Le aseguré que transmitiría el mensaje, más por diplomacia y buenos modos que por serle fiel a la verdad. Lo cierto es que no sólo no le transmití su insólito e indiscreto mensaje a Enrique Mendoza sino que tuve la esperanza de que nuestra principal figura cumpliera su palabra y asumiera la vocería de nuestros propios resultados, entregándole a la opinión pública los resultados de todos los exit polls de que teníamos noticias en cuanto estuvieran en nuestras manos. Un buen número de ellos, de empresas y medios.

De haberlo hecho, posiblemente otro gallo nos cantaría. Desde Unión Radio a la Coca Cola todos nos daban ganando por un cómodo margen de más de 10 puntos. La historia es conocida y ni merece ser recordada. De haber salido a la calle a defender lo que creíamos justo, posiblemente el régimen no hubiera tenido el campo despejado para asestarnos la puñalada trapera con que amaneciéramos el 16 de agosto. Será dudoso y no faltan quienes lo consideraron un triunfo justo, como el editor Teodoro Petkoff. Otros jamás fuimos convencidos. Ese fue un fraude descomunal de principio a fin, que jamás debimos haber permitido. La tragedia se consumó mucho antes del 15-A, cuando los actores no hicieron más que recitar sus papeles en la oscuridad de las tinieblas.

No tuve ocasión de volver a encontrarme con el admirable presidente argentino, quien se echara sobre sus hombros la pesada carga de sacar a su patria del pantano del militarismo dictatorial que le causara tantos sufrimientos. De haberlo hecho me hubiera encantado preguntarle si su sorprendente e inusitado llamado obedeció a una auténtica y espontánea preocupación suya, o si sirvió de mensajero de Jorge Rodríguez o de alguno de los directivos del CNE, entonces disfrazados de árbitros independientes. Hoy desenmascarados como mercenarios al incondicional servicio del teniente coronel.

Me entero esta mañana de su fallecimiento.
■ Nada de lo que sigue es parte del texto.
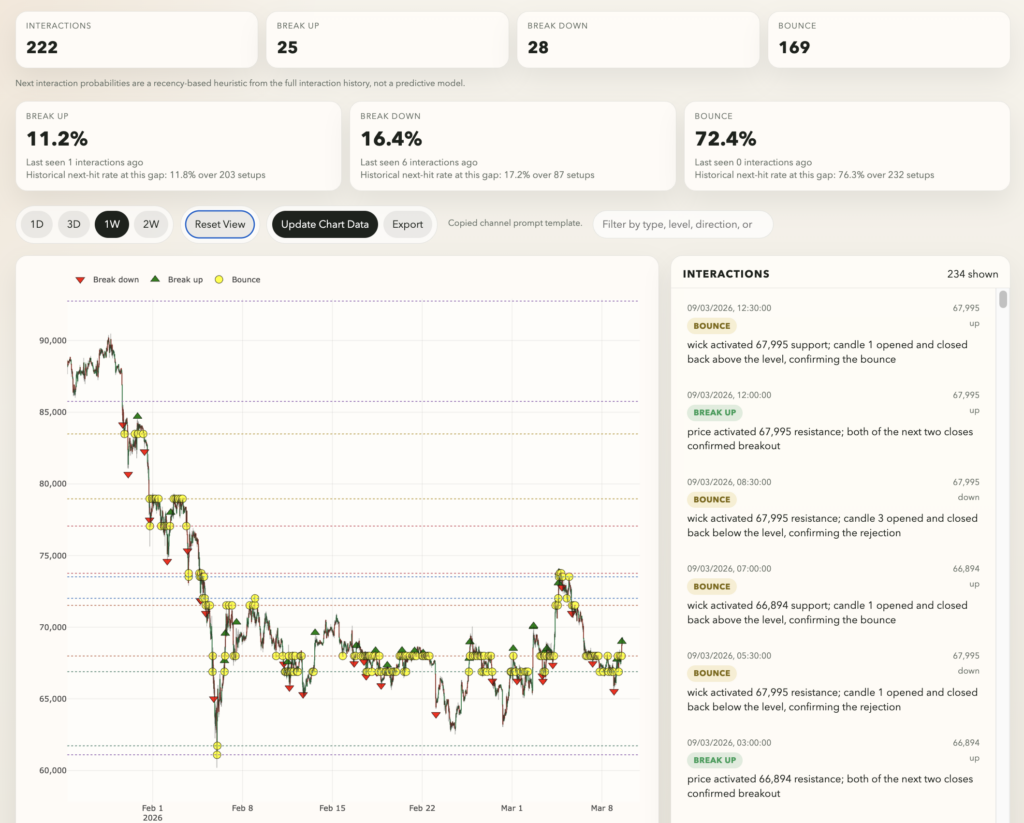Click the active 1W timeframe tab

pyautogui.click(x=112, y=224)
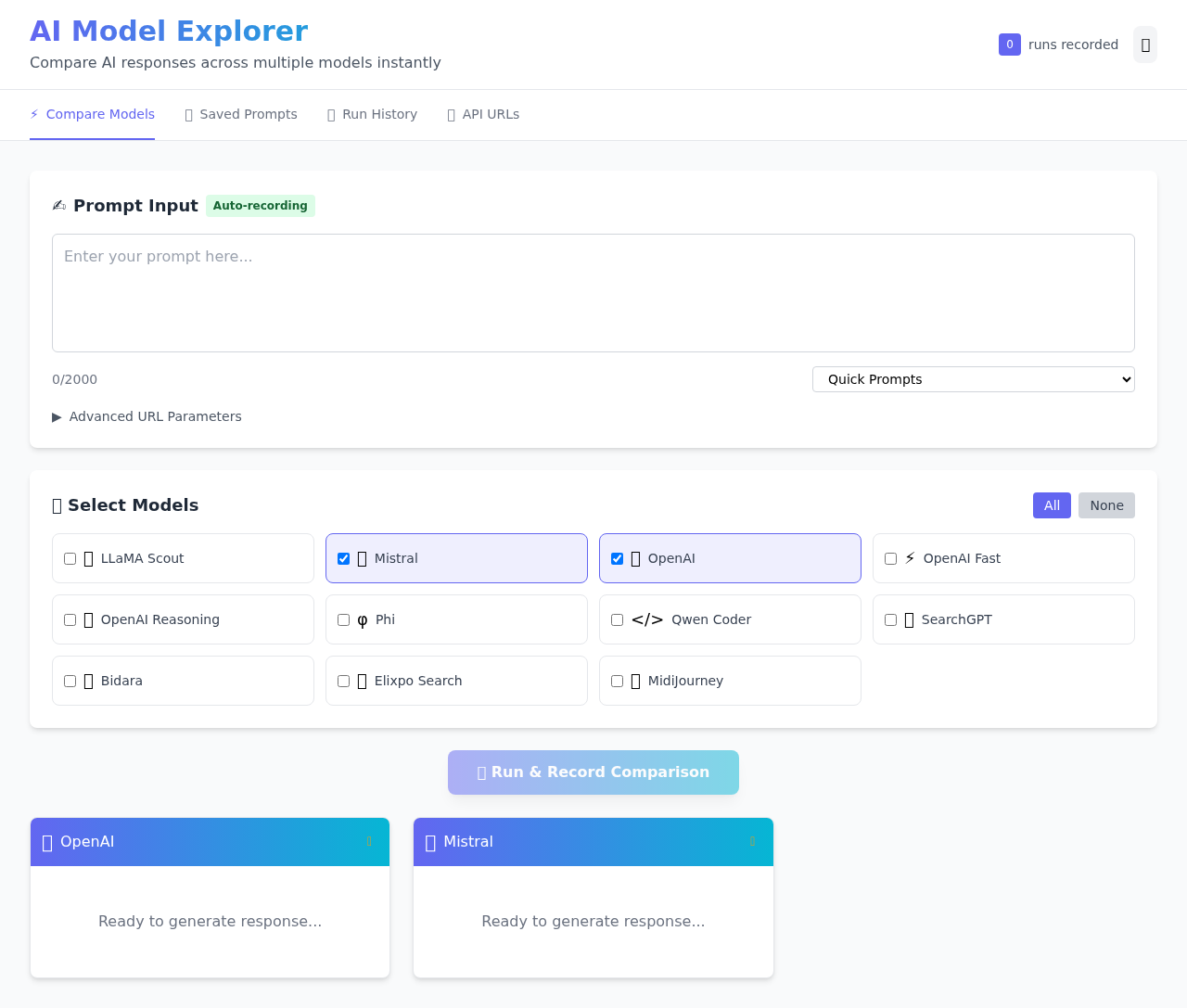Click inside the prompt text area
The width and height of the screenshot is (1187, 1008).
pos(593,292)
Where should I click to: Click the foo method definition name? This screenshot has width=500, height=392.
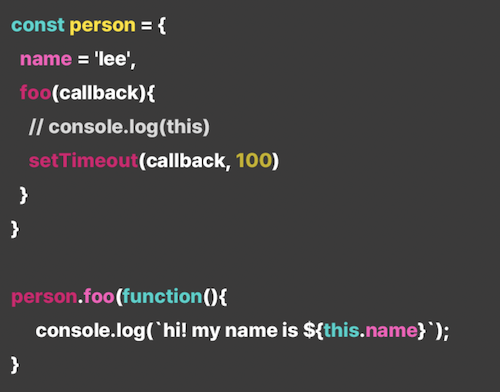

Se habrá ido cargado de amargura ante el despeñadero en que se encuentra su amado país en manos de la peor y más aviesa forma de peronismo. La propia decadencia. Ninguno de los políticos argentinos – qué decir de los Kirchner, más próximos al gangsterismo pandillesco de las mafias sindicaleras argentinas que al radicalismo que Alfonsín llegara a personificar de manera tan diáfana y perfecta – se le acerca a los tobillos.

Tampoco él comprendió a cabalidad la gravedad del daño que Hugo Chávez, este tardío epígono del fascismo peronista, encubría tras su rosario de palabras. Sirvió sin saberlo al entronizamiento de un caudillo que ha ensombrecido a Venezuela como ningún otro militar o político antes de él.

Llegó la hora de su partida. Que descanse en paz.